The ratio of atoms $X : Y : Z$ is $6 : 6 : 6$,which simplifies to $1 : 1 : 1$.
Therefore,the molecular formula of the solid is $XYZ$.

(B) In a close-packed structure ($CCP$ or $HCP$),if there are $n$ spheres (atoms or ions) in the packing,then:
Number of octahedral voids $= n$
Number of tetrahedral voids $= 2n$
In a $CCP$ unit cell,the number of atoms per unit cell is $4$.
Therefore,the number of octahedral voids $= 4$.
The number of tetrahedral voids $= 2 \times 4 = 8$.
Thus,the number of tetrahedral and octahedral voids are $8$ and $4$ respectively.

(A) The packing efficiency is the percentage of total space occupied by the constituent particles in a crystal lattice.
For simple cubic $(sc)$ lattice,the packing efficiency is $52.4 \%$.
For body-centred cubic $(bcc)$ lattice,the packing efficiency is $68 \%$.
For cubic close packing $(ccp)$ or face-centred cubic $(fcc)$ lattice,the packing efficiency is $74 \%$.
Therefore,the order of packing efficiency is $sc < bcc < ccp$.

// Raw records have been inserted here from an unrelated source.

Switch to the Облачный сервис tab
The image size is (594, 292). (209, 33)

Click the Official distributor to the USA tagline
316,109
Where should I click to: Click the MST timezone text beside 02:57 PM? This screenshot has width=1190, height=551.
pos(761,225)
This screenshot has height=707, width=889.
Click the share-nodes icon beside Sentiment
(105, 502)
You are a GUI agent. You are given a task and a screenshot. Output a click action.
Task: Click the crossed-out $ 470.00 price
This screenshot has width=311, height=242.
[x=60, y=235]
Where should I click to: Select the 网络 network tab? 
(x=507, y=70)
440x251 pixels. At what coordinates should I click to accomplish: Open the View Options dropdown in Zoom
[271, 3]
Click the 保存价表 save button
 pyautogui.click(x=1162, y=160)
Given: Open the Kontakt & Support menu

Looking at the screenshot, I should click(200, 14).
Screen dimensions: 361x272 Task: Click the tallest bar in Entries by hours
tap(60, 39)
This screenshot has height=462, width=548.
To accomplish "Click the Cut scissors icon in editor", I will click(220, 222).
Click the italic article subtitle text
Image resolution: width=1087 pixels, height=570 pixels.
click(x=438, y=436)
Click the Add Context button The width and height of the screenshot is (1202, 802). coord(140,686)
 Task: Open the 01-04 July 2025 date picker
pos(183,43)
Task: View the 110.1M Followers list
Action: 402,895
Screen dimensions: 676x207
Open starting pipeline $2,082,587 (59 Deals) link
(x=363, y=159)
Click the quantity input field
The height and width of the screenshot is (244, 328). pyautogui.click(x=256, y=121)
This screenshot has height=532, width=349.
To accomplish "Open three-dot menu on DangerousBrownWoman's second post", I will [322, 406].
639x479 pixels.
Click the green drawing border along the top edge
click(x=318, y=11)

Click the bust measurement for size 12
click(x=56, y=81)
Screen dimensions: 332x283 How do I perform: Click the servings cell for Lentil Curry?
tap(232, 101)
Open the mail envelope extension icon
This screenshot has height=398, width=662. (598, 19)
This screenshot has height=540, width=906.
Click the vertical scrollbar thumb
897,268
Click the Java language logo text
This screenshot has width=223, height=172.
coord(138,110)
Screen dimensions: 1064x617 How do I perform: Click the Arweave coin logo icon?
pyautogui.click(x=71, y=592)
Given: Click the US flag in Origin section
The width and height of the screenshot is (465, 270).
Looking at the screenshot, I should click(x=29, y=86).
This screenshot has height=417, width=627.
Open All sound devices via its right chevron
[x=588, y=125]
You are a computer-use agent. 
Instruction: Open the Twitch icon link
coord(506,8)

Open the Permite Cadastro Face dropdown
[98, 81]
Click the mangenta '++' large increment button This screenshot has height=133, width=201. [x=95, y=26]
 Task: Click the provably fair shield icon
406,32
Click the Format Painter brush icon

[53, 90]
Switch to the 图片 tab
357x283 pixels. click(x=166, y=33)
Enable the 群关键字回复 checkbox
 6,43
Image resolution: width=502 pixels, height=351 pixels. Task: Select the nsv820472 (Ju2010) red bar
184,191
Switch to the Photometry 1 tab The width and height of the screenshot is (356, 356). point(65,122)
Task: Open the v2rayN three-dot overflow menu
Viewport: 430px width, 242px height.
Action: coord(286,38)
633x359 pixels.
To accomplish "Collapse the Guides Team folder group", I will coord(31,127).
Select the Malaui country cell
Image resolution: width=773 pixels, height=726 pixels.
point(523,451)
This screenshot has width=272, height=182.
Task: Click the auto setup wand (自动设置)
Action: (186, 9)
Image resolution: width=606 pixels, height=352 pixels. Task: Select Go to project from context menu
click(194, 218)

(A) In a close packed structure ($hcp$ or $ccp$):
$(I)$ The number of octahedral voids is equal to the number of particles $(N)$ present in the close packing.
$(II)$ The number of tetrahedral voids is equal to $2N$,where $N$ is the number of particles.
Given that there are $X$ atoms,the number of octahedral voids is $X$ and the number of tetrahedral voids is $2X$.